__OBJETIVOS__
(1) Responda brevemente, según el artículo sobre Bolsonaro:
(a) ¿En qué momento fue electo presidente Jair Bolsonaro?
(b) ¿Qué tipo de programa económico defendió en la campaña?
(c) ¿Qué dos áreas anunció unir bajo un mismo ministerio?
(2) Prosiga el artículo sobre Bolsonaro a partir de su última oración.
━━ ARTÍCULO ━━
Desde Río de Janeiro

El país se pregunta qué podrá esperar del gobierno de Jair Bolsonaro, electo presidente en la noche del domingo. Solamente una cosa es cierta, sin sombra de duda: nada bueno saldrá de las manos de ese esperpento.

Sin embargo, hay que reconocer que a lo largo de la campaña que lo llevó a la victoria, bien como de toda su carrera de político profesional, Bolsonaro ha sido de una coherencia loable, algo raro entre los de su calaña. En ni un solo momento dejó de exhibir su profundo e irremediable desprecio por la democracia, su racismo, su misoginia, su línea de pensamiento (si cabe la palabra) absolutamente raso y plagado de todo y cualquier tipo de perjuicios. 

Un troglodita radical, incapaz de comprender la vida más allá de su defensa inquebrantable de la violencia. Un ser totalmente desequilibrado, que merecería soporte psicológico urgentísimo.

En la campaña, defendió la implantación de un programa económico fundamentalista, neoliberal a ultranza, contrariando su defensa anterior –primaria, es verdad, como todo que emana de él– de un estatismo burdo y sin lógica alguna. Luego dio vuelta atrás. De la misma y serena manera con que dio vuelta atrás en anuncios bizarros, como lo de unir bajo el mismo ministerio la Agricultura y el Medio Ambiente, juntando devastadores de la naturaleza con defensores de lo que todavía existe.
━━━
━━ DATOS PROPORCIONADOS ━━
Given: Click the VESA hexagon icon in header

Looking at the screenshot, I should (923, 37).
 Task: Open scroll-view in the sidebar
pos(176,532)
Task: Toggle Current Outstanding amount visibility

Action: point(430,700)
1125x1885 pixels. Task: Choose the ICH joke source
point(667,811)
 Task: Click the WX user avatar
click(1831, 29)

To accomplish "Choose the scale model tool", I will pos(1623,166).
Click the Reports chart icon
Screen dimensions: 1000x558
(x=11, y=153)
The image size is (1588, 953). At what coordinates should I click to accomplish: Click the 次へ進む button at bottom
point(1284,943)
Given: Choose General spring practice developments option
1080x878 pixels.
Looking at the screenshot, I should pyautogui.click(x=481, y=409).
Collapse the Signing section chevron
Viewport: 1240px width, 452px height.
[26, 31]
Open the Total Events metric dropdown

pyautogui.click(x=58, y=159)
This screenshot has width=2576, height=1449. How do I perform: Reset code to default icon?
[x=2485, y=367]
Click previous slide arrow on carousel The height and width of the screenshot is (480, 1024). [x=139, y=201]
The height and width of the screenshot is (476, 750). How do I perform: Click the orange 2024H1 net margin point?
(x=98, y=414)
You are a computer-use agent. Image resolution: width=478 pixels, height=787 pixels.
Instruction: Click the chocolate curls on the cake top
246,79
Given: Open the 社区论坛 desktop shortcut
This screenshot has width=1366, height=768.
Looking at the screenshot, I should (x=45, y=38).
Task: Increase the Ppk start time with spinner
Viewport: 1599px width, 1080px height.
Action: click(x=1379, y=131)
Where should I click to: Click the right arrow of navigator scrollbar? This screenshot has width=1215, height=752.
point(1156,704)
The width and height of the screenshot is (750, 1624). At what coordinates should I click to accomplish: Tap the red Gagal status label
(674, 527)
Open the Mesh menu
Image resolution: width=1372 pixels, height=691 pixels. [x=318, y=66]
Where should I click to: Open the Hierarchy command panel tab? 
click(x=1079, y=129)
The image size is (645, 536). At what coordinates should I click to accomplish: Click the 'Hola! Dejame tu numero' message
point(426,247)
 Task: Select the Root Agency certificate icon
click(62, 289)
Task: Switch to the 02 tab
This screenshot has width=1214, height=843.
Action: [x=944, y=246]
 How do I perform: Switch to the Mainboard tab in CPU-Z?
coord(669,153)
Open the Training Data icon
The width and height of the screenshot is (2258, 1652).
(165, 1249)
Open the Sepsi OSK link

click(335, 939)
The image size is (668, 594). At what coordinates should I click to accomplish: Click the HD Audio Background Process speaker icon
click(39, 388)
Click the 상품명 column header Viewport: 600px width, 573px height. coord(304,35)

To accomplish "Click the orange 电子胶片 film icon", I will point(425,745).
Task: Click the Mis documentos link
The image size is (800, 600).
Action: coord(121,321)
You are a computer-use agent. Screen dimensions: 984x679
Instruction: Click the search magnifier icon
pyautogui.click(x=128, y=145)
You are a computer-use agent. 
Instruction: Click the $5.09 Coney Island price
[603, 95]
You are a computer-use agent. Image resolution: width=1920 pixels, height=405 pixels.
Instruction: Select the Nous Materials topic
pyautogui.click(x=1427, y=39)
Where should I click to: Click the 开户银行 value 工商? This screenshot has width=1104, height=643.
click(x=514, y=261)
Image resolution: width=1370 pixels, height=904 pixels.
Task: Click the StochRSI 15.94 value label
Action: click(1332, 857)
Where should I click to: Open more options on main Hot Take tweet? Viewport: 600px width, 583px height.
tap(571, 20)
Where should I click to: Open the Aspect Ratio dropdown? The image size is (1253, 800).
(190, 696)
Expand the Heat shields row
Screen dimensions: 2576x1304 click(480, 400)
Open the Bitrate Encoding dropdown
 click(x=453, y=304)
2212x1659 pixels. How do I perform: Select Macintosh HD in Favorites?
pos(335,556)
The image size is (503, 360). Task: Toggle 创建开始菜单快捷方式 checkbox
━━━
__RESPUESTAS POR TAREA__
(1)
(a) En la noche del domingo.
(b) Un programa económico fundamentalista, neoliberal a ultranza.
(c) La Agricultura y el Medio Ambiente.

(2)
Dijo que abandonaría el compromiso ambiental y climático del Acuerdo de París, luego dijo que no será exactamente así. Dijo que abandonaría, si se diera el caso, a ese “antro de comunistas” más conocido como Organización de las Naciones Unidas, la misma ONU de la cual Brasil es uno de los fundadores. Luego no volvió a mencionar el tema.

Sus primeras apariciones tan pronto de confirmaron los resultados electorales fueron de un ridículo atroz, un pintoresco jamás visto antes en ocasiones similares: un presidente electo participando de una oración comandada por uno de esos autonombrados obispos de una de esas sectas evangélicas electrónicas que, a propósito, fueron esenciales en su victoria. No dudó en jurar que gobernará a nombre de Dios.

Nada de eso, sin embargo, tiene real importancia. Los que votaron en él sabían que elegirían una aberración, que jamás administró siquiera un carrito de vendedor de helados de mala calidad. No, no: lo que verdaderamente importa es lo que vendrá, principalmente del círculo que lo rodea, muy especialmente el quinteto de generales retirados que conformarán el verdadero núcleo de poder. 

La distribución de cargos y puestos tiene, frente a ese escenario, una importancia relativa. Lo que verdaderamente importa es el programa de gobierno elaborado por el quinteto formado por los generales Augusto Heleno, responsable por el sector de defensa, Oswaldo Ferreira, de infraestructura, Alessio Souto, de educación, ciencia y tecnología, y Ricardo Machado, de lo que se refiere a la aeronáutica. 

El quinto general se llama Hamilton Mourão, es ahora el vicepresidente electo, y en las veces que abrió la boca durante la campaña dio sobradas muestras de dos aspectos, ambos preocupantes. Primero: es un troglodita ilustrado. Segundo: es mil veces más articulado y preparado que Bolsonaro, que en el fondo no es más que un bufón histeriquito.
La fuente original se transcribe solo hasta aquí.